Task item: Below are some records. Quote exactly the lines from the one that contains "Task: Open Host tools shield icon" through the last, both included, and leave out the pictures.

The input:
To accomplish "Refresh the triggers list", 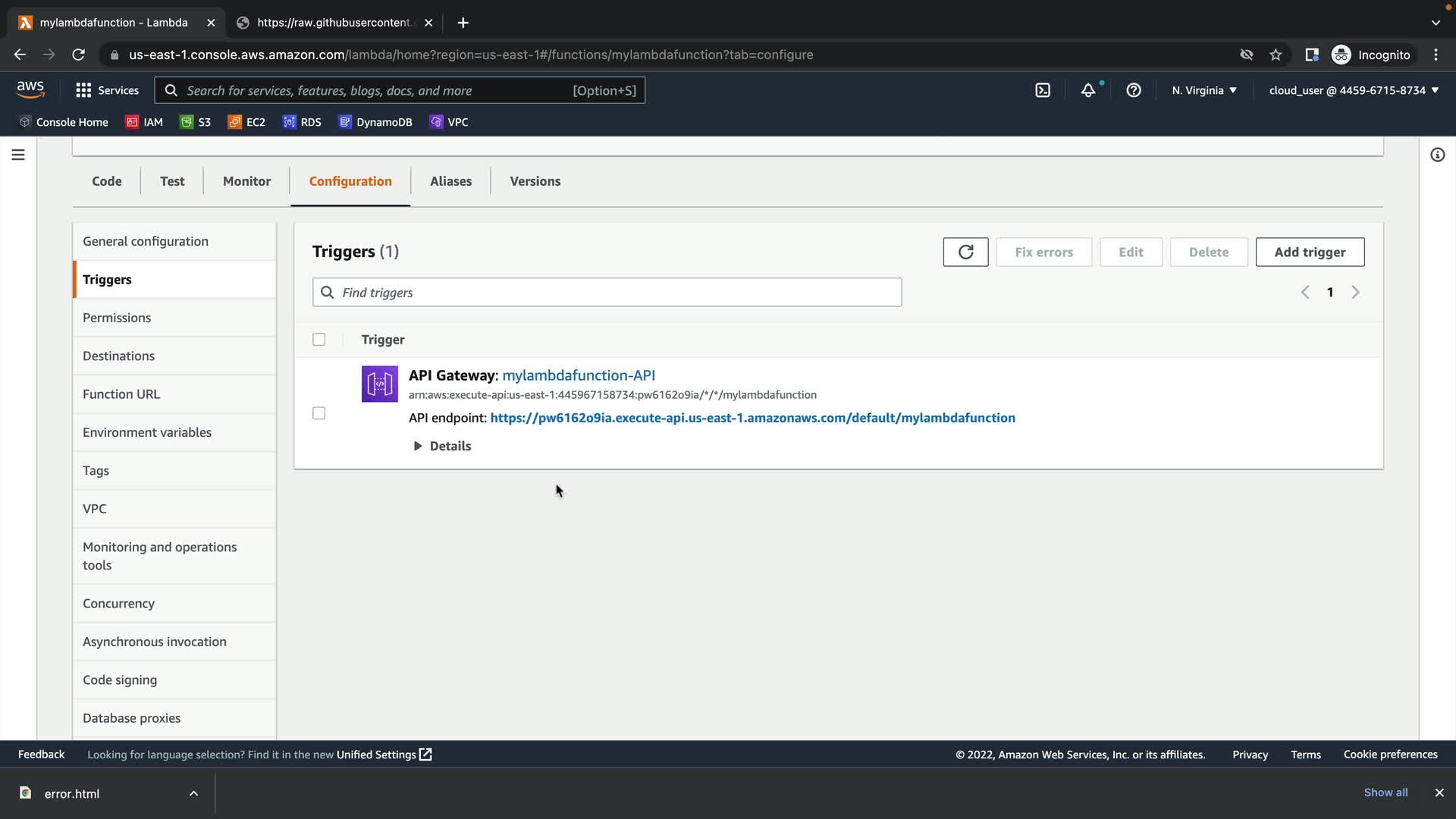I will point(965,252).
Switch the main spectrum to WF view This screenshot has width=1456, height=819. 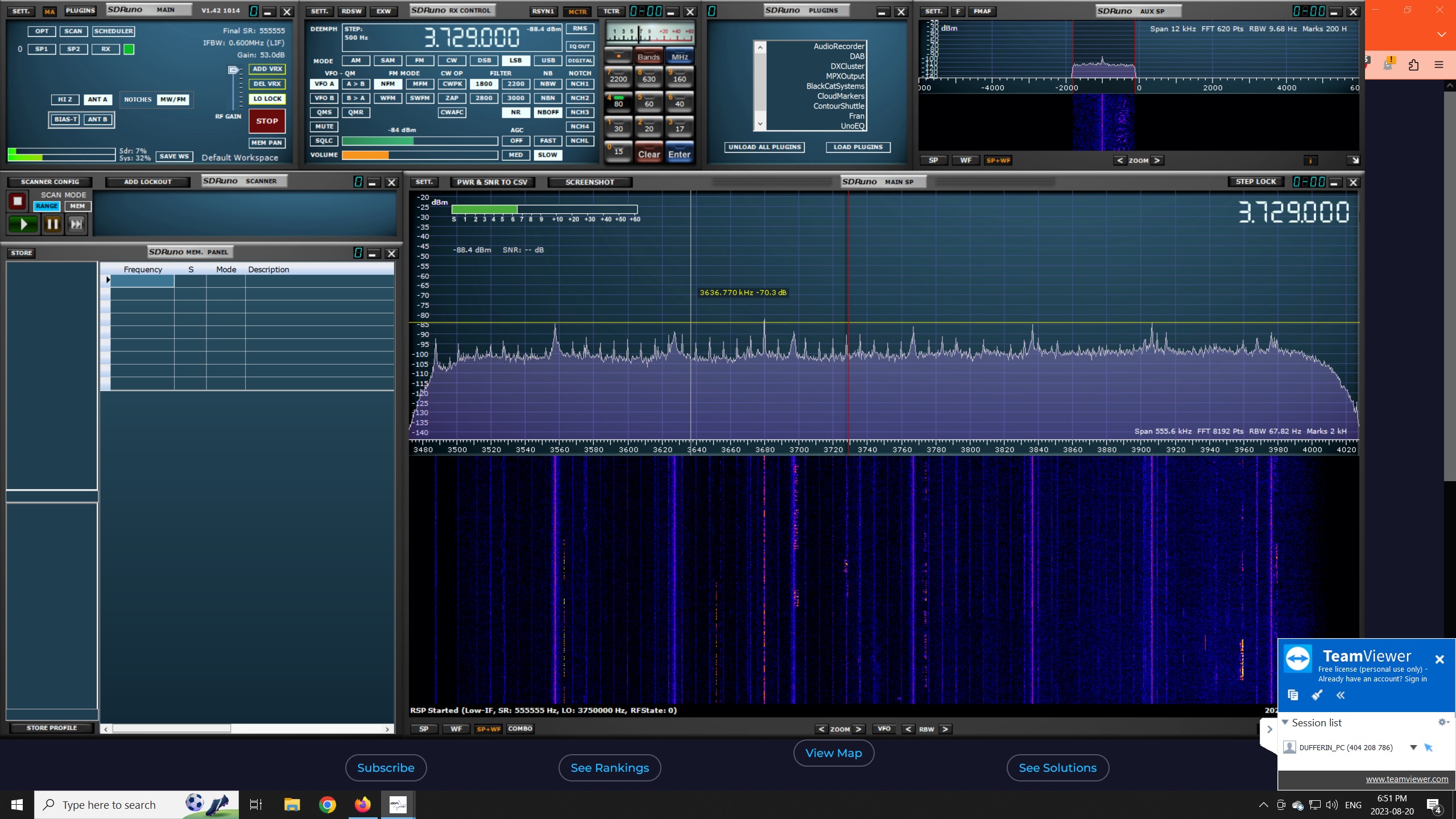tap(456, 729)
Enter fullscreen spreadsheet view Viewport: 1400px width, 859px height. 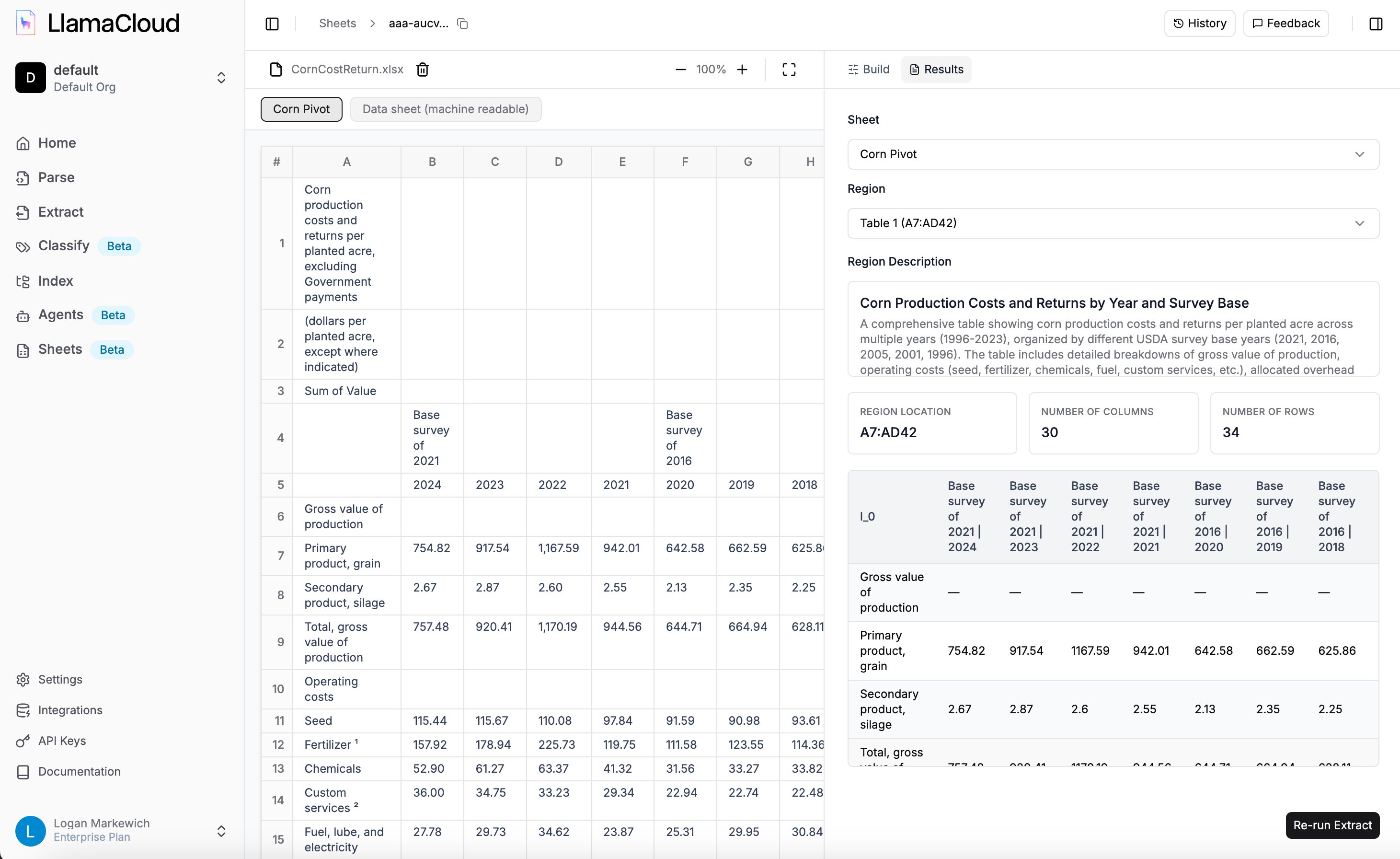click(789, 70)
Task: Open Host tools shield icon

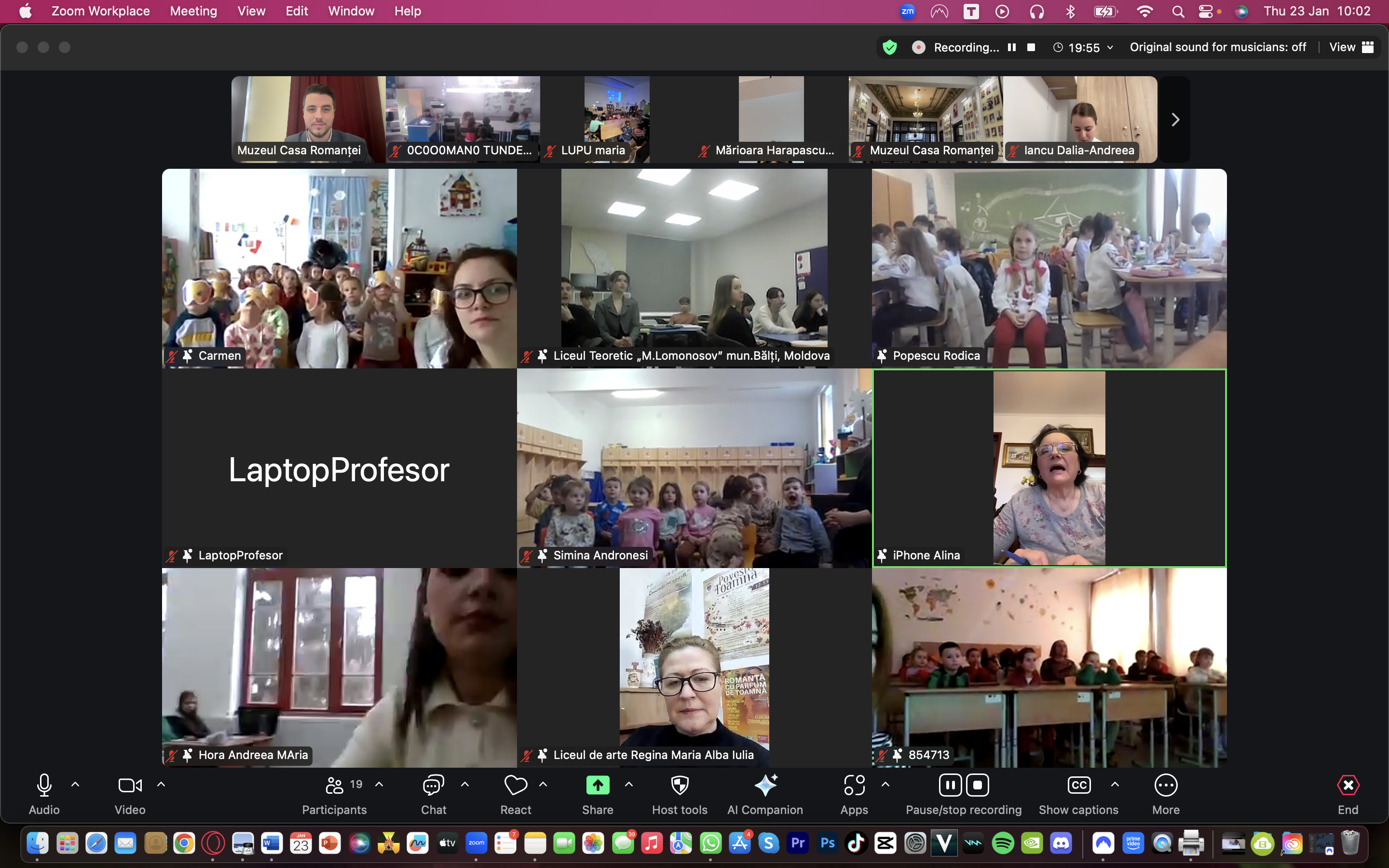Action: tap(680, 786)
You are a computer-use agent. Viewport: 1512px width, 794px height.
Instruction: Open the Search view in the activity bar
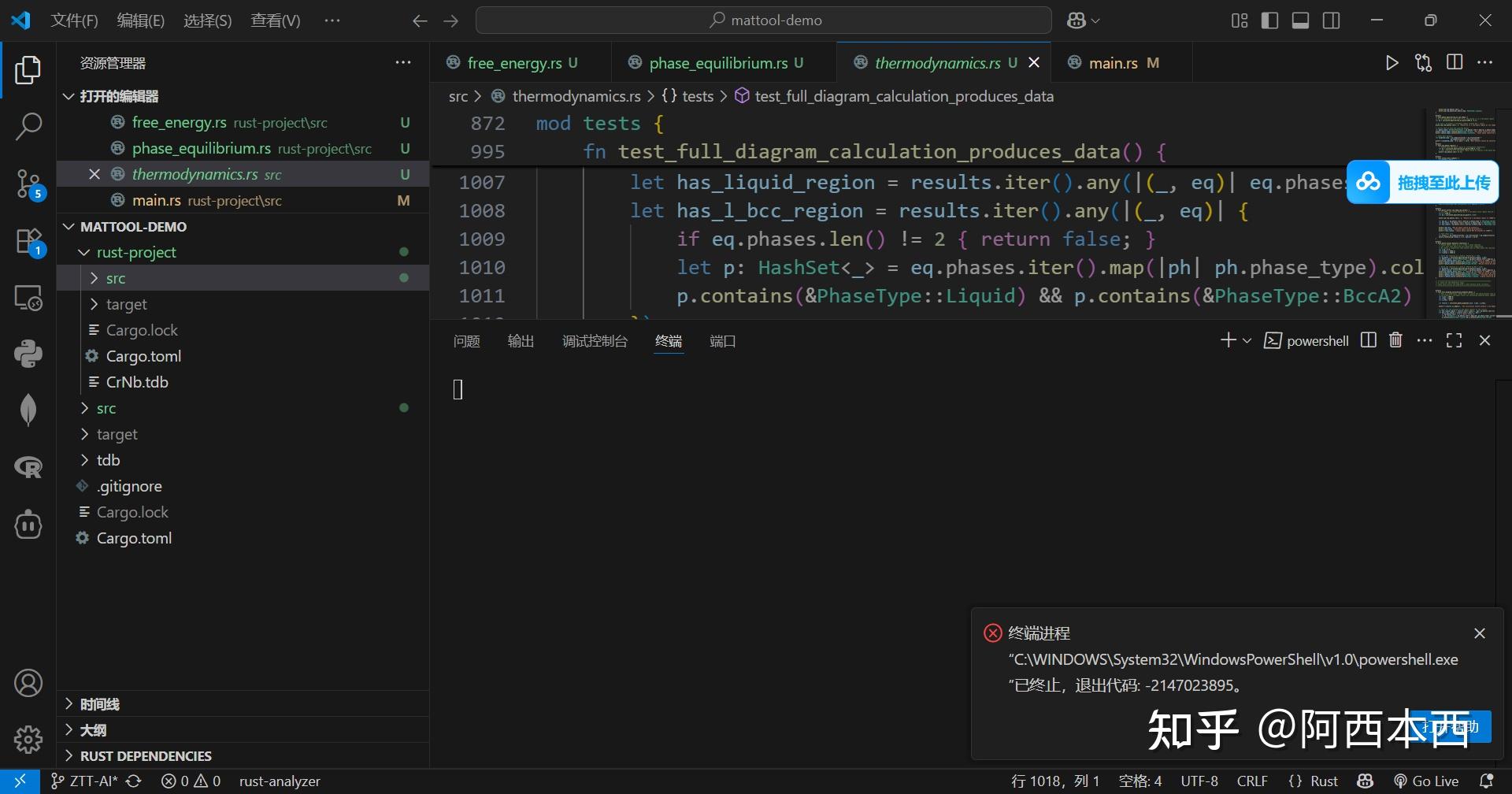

Result of this exercise:
Task: Open Host tools shield icon

Action: tap(680, 786)
You are a computer-use agent. Viewport: 1512px width, 794px height.
Instruction: Open the Search view in the activity bar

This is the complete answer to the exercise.